When you run a repository manager, you will likely want to control which artifacts developers have access to. Maybe you also want to try to speed up your builds and reduce the time it takes to find and retrieve the artifacts needed in your build. You might be looking for an easy way to filter out junk artifacts that you don't want to involve in your build. If you are trying to do any of these things, you'll need to know how to configure routing rules in Nexus. In this blog post, I walk through routing rules and provide some answers for people interested in using routing rules to gain more control over repositories in Nexus.

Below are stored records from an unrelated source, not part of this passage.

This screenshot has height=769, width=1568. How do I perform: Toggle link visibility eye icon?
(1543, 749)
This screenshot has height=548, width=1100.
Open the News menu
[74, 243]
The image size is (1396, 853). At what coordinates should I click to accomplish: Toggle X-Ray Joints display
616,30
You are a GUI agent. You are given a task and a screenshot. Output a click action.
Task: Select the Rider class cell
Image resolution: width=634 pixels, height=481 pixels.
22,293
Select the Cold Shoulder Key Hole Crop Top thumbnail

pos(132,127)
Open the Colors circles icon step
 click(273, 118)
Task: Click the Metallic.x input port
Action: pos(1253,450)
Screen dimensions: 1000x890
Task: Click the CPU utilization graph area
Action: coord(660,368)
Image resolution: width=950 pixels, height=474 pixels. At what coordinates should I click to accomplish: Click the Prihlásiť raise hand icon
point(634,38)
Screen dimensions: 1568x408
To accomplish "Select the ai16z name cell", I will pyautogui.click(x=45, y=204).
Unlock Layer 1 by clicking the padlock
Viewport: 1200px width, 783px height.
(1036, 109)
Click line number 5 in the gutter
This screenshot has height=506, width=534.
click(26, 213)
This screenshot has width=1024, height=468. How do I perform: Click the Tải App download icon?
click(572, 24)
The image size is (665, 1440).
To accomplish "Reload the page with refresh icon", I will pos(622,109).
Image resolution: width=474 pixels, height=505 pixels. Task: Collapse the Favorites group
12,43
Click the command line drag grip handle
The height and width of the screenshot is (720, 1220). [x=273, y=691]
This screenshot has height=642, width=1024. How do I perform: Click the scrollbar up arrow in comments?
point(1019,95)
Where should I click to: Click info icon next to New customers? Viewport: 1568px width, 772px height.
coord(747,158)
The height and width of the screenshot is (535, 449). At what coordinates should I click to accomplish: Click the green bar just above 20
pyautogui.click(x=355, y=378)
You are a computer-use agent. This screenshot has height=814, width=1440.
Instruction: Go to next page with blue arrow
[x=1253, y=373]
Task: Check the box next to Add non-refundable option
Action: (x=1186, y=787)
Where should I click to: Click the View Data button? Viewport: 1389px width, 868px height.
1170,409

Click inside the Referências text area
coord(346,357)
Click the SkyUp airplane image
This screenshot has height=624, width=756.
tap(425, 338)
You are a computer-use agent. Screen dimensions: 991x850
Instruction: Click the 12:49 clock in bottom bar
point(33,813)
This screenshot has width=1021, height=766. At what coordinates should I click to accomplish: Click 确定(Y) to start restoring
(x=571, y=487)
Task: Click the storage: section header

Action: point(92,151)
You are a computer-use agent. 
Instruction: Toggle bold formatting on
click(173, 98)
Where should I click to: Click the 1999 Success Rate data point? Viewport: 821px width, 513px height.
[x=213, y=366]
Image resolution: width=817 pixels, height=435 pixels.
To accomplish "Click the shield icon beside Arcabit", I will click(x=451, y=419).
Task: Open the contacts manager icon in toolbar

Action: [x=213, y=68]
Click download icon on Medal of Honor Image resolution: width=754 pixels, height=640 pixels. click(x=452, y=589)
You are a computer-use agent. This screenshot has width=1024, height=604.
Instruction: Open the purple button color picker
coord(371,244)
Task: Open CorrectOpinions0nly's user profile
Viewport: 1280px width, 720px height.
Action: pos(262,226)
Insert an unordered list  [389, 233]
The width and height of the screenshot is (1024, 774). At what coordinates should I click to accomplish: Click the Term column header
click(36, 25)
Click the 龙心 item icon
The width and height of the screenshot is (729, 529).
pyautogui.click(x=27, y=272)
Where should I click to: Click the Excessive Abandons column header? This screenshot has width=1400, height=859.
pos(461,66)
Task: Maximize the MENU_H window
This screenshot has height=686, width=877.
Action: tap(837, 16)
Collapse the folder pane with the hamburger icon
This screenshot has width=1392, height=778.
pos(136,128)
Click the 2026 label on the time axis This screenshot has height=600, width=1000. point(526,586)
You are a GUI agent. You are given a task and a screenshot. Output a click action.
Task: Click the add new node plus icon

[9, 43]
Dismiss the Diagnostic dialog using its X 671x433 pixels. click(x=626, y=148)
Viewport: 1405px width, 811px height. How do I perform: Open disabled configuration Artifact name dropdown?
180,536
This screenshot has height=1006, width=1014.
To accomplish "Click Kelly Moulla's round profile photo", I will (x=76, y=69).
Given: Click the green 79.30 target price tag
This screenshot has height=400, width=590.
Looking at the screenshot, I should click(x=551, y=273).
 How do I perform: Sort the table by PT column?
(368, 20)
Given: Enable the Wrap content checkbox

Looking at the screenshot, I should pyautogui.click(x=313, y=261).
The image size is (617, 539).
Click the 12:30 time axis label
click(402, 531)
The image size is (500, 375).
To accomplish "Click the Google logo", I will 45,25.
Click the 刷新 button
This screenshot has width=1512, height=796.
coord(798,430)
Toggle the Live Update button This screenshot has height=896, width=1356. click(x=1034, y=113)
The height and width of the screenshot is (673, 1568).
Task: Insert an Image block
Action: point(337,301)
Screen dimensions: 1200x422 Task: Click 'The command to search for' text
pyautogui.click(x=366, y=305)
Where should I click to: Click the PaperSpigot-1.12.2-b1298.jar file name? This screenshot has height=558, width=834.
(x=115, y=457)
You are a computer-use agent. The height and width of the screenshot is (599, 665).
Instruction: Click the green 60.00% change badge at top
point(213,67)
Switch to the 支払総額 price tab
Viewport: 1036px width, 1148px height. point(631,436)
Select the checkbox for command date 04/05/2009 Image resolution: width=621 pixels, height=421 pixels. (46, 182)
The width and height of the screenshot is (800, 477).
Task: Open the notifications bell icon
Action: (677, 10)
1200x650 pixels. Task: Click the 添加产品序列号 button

A common approach when using a repository manager is to have one accessible group in Nexus. In the Nexus documentation, the initial recommendation is to create a single group called "public" and to point every developer's Maven Settings to this group using a wildcard mirrorOf setting. This single group contains all the repositories your developers need to access, whether they are proxed, hosted, or virtual repositories. If your developers need another repository, you'll create it and add it to this "global" repository group that consolidates everything into a single point of access.
As time passes, you create more and more proxy repositories, and you add these proxy repositories to this global group. After a while, you'll have this huge "public" group with many proxy repositories (and some hosted repositories). For the first part of this discussion, let's focus on the problems that arise when you start to have many proxy repositories in the same Nexus repository group.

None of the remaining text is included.